### fixed length data types I've read that the size of data types like int might differ between systems.
My first question is, can someone provide an example of what goes wrong when a program expects an int is 4 bytes but it is only 2 bytes on another platform?
Another inquiry I had was connected to this. I know people handle this problem with typedefs as said in this article (https://www.scaler.com/topics/cpp/data-types-in-cpp/), such as having variables like u8,u16,u32 - which are guaranteed to be 8bits, 16bits, and 32bits regardless of platform - but my question is, how is this normally accomplished? (I am not referring to types from the stdint library; rather, I am interested how one may explicitly guarantee that some type is always, say, 32 bits regardless of platform?) Mobo01 wrote:
I've read that the size of data types like int might differ between systems.

char is at least 8 bits but is as good as always exactly 8 bits.

---

EXERCISE DESCRIPTION -
Please answer these questions from the thread on fixed-length data types:
(a) Which three type names does the poster list as examples of typedefs?
(b) In the poster's first question, how many bytes does the program expect an int to be, and how many bytes is it on the other platform?
(c) According to the reply, what is the minimum number of bits in a char?
The material that comes next is separate from the thread.

(Word and element pointing entries)
---

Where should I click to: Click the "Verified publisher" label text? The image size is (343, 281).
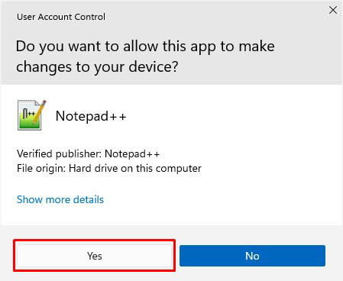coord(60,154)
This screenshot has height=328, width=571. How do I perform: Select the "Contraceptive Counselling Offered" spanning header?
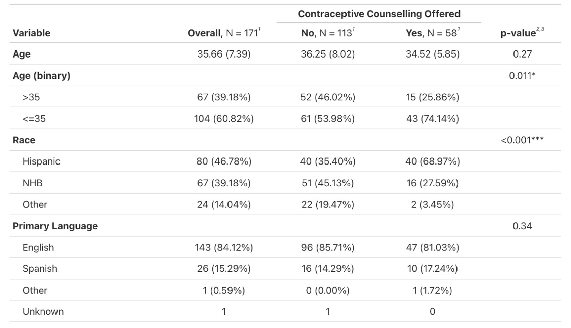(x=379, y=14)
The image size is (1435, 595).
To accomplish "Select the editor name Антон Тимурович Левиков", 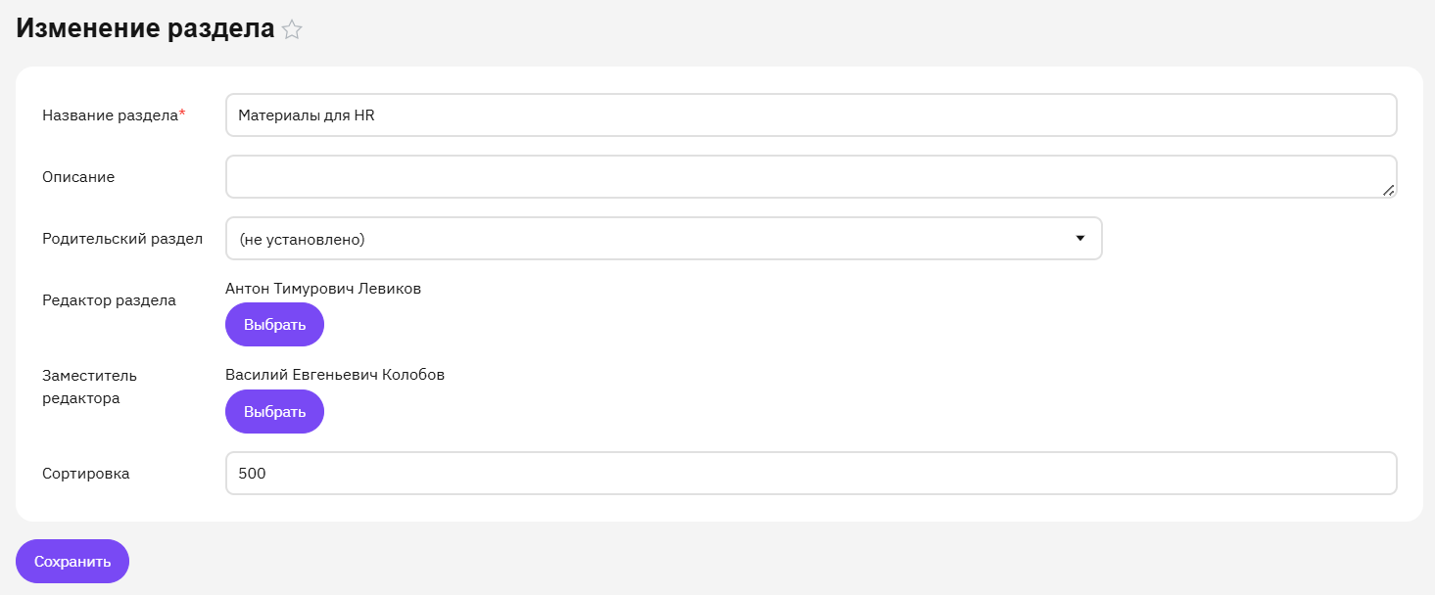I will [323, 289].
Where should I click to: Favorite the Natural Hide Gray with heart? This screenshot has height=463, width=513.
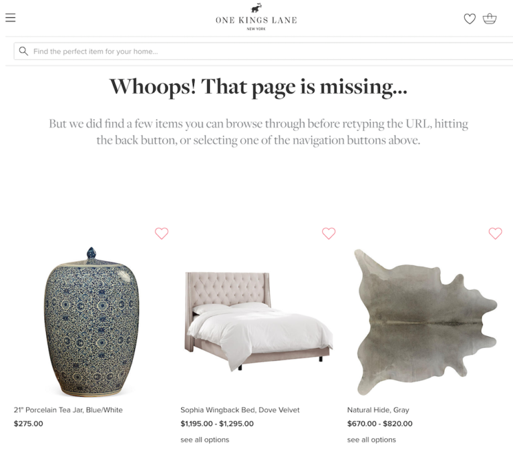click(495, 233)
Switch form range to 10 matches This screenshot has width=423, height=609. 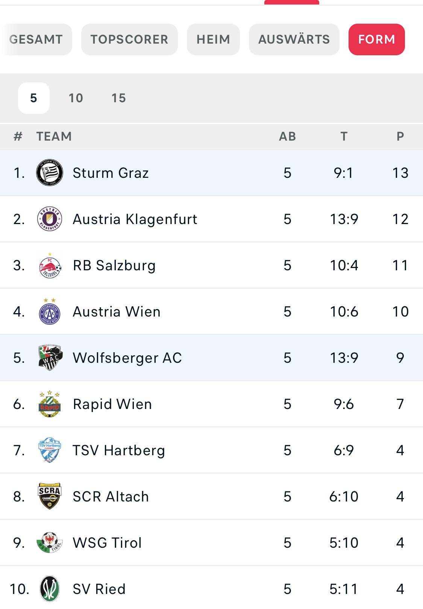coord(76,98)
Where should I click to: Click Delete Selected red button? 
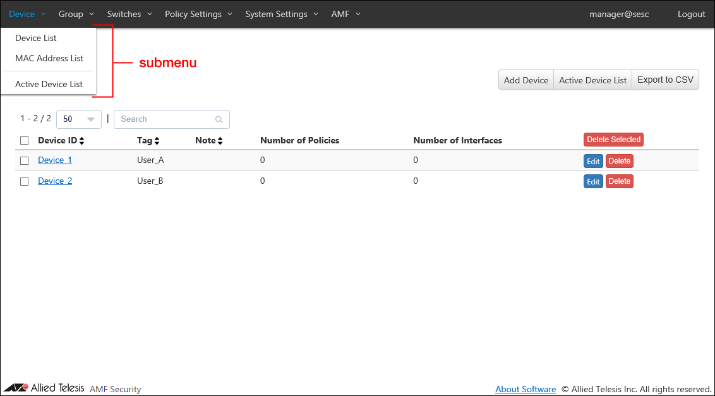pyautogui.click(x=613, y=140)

---

WORKED ANSWER -
(a) u8, u16 and u32
(b) The program expects 4 bytes, but the int is only 2 bytes on the other platform.
(c) At least 8 bits